PROMPT. The line containing "[Facebook share] (602, 467)" marks where copying starts, so set down that line and each one after it exactly, through the end of the records.

(Stored records)
=-=-=

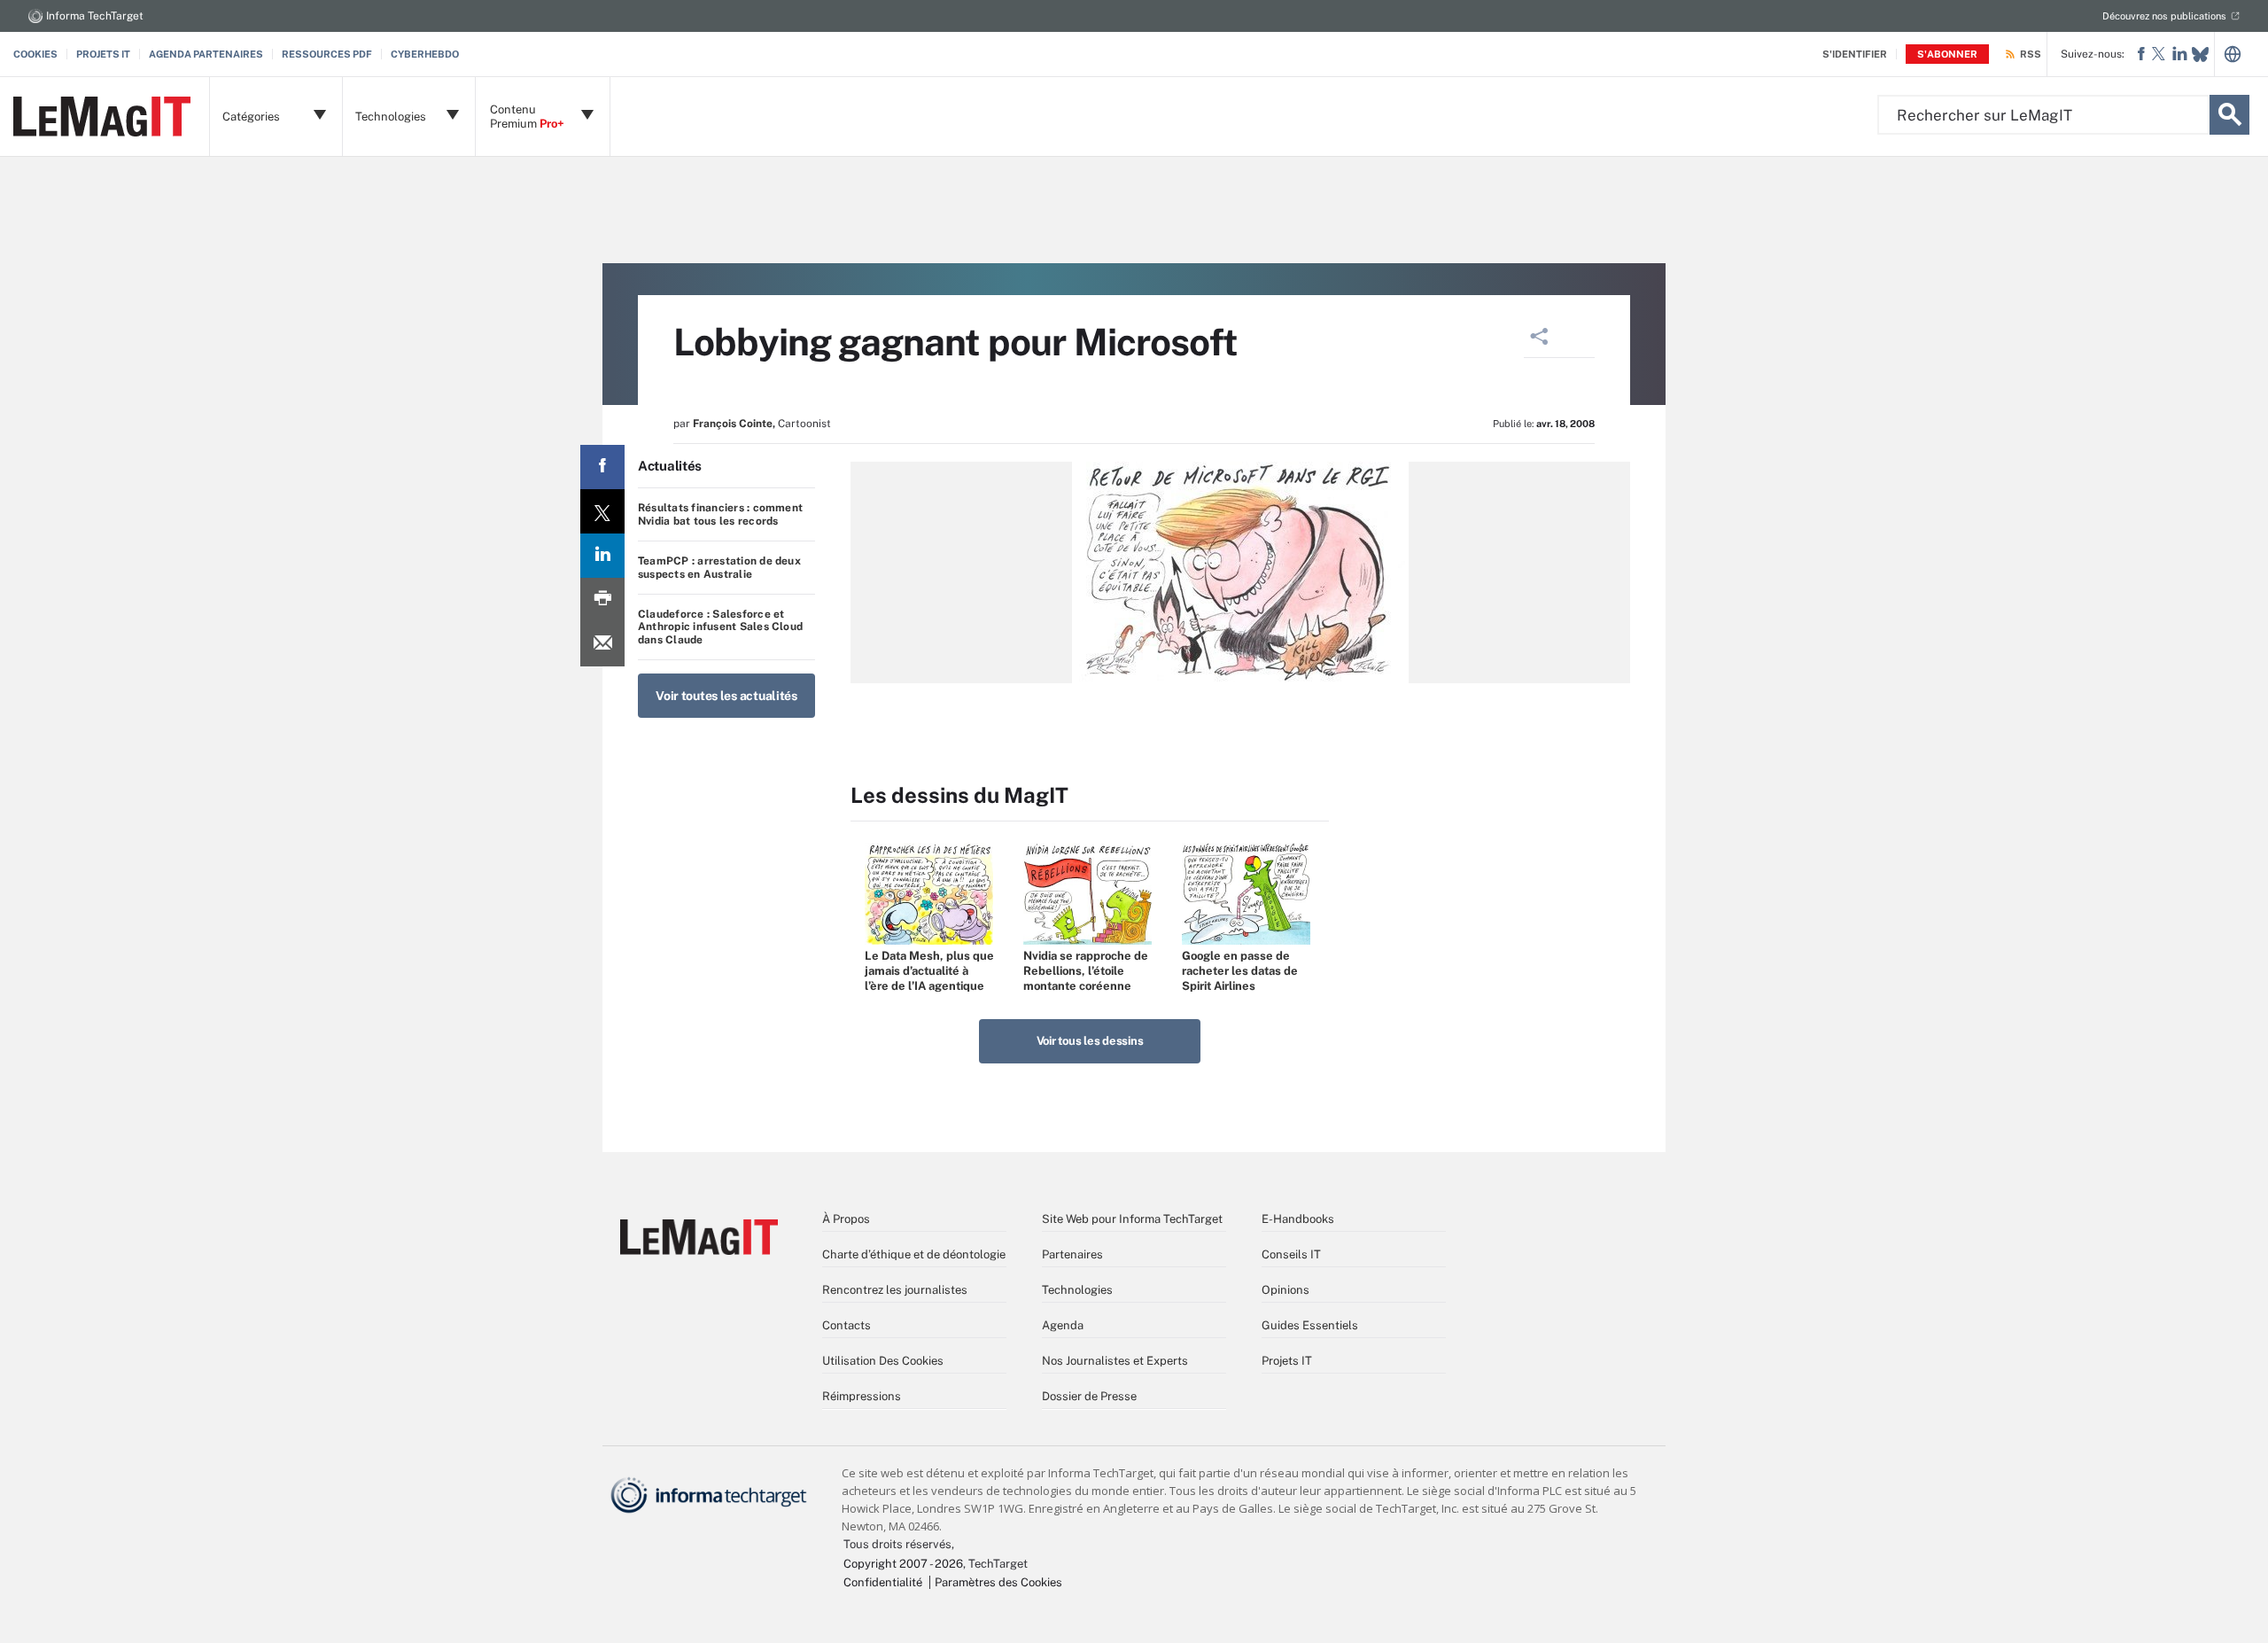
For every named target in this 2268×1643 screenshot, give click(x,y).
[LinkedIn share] (602, 555)
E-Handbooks (1298, 1219)
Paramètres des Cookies (998, 1582)
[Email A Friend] (602, 644)
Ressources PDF (327, 54)
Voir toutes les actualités (726, 696)
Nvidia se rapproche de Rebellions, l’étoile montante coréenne (1085, 971)
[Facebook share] (602, 467)
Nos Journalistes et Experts (1115, 1360)
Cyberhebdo (425, 54)
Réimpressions (861, 1396)
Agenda (1063, 1325)
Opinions (1285, 1289)
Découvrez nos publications (2164, 16)
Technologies (1077, 1289)
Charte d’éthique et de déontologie (914, 1254)
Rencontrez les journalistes (894, 1289)
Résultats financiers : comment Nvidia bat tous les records (720, 514)
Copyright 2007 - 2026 (903, 1563)
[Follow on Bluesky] (2200, 54)
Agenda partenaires (206, 54)
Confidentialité (882, 1582)
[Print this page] (602, 600)
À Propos (846, 1219)
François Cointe (733, 423)
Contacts (846, 1325)
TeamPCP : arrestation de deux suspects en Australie (719, 567)
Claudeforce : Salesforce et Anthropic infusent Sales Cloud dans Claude (720, 627)
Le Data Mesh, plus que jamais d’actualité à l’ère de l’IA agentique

=-=-=

OUTPUT OF THE TASK.
[Facebook share] (602, 467)
Nos Journalistes et Experts (1115, 1360)
Cyberhebdo (425, 54)
Réimpressions (861, 1396)
Agenda (1063, 1325)
Opinions (1285, 1289)
Découvrez nos publications (2164, 16)
Technologies (1077, 1289)
Charte d’éthique et de déontologie (914, 1254)
Rencontrez les journalistes (894, 1289)
Résultats financiers : comment Nvidia bat tous les records (720, 514)
Copyright 2007 - 2026 (903, 1563)
[Follow on Bluesky] (2200, 54)
Agenda partenaires (206, 54)
Confidentialité (882, 1582)
[Print this page] (602, 600)
À Propos (846, 1219)
François Cointe (733, 423)
Contacts (846, 1325)
TeamPCP : arrestation de deux suspects en Australie (719, 567)
Claudeforce : Salesforce et Anthropic infusent Sales Cloud dans Claude (720, 627)
Le Data Mesh, plus que jamais d’actualité à l’ère de l’IA agentique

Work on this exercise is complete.